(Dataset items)

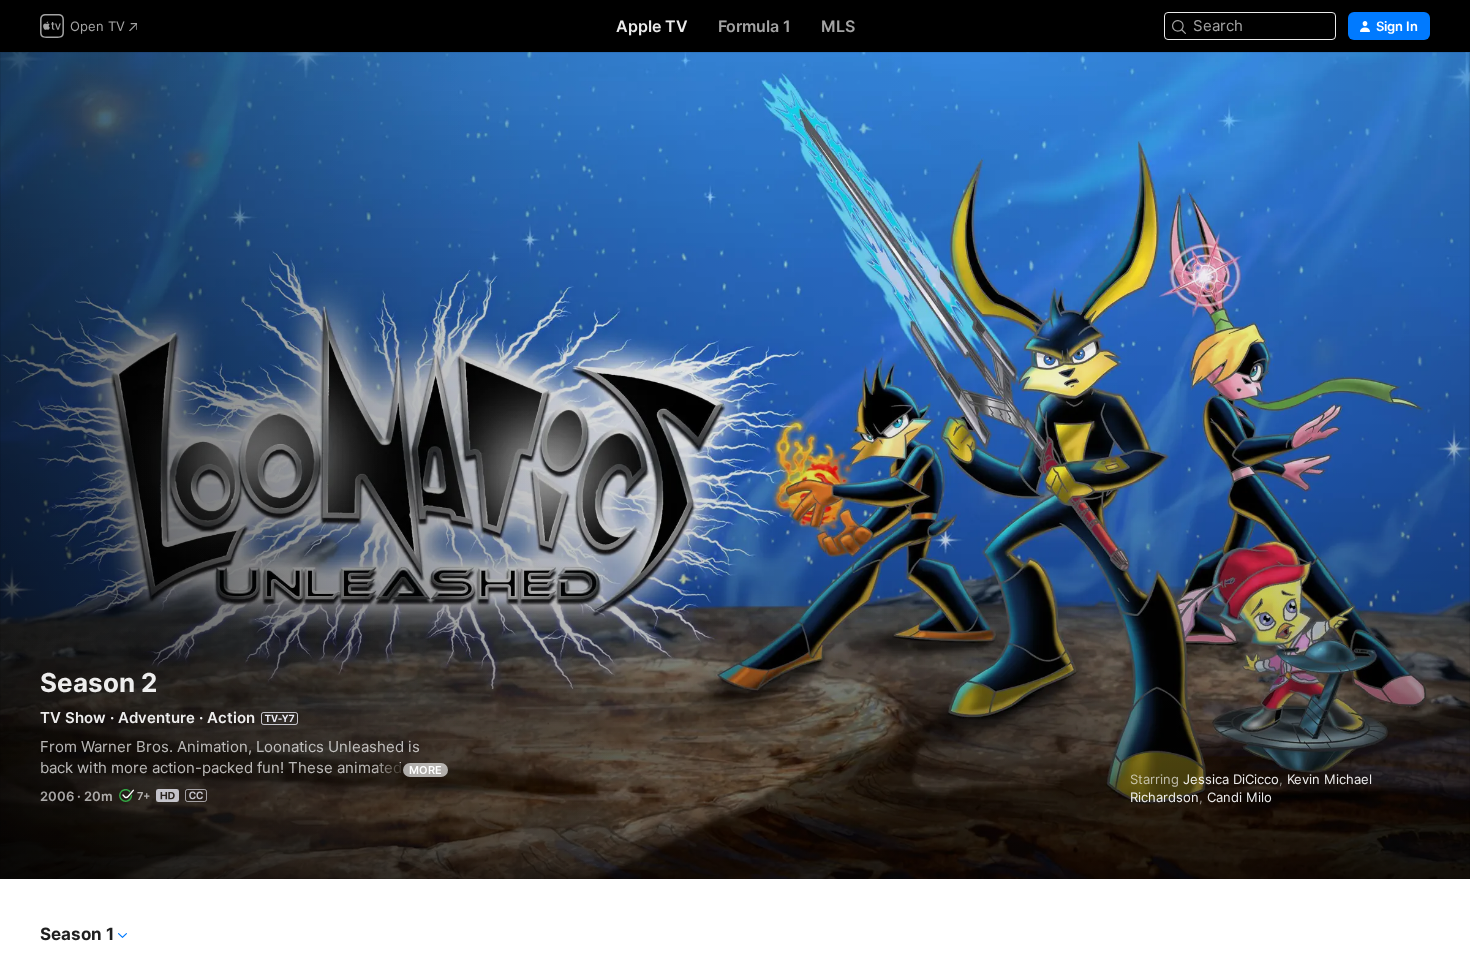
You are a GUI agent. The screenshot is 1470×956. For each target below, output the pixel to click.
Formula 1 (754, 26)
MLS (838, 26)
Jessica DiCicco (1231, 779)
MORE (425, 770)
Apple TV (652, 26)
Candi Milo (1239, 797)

**Aim of the task:**
Go through the entries and retype them exactly, except for the images.

**Task answer:**
You are a GUI agent. The screenshot is 1470×956. For each target below, output the pixel to click.
Formula 1 (754, 26)
MLS (838, 26)
Jessica DiCicco (1231, 779)
MORE (425, 770)
Apple TV (652, 26)
Candi Milo (1239, 797)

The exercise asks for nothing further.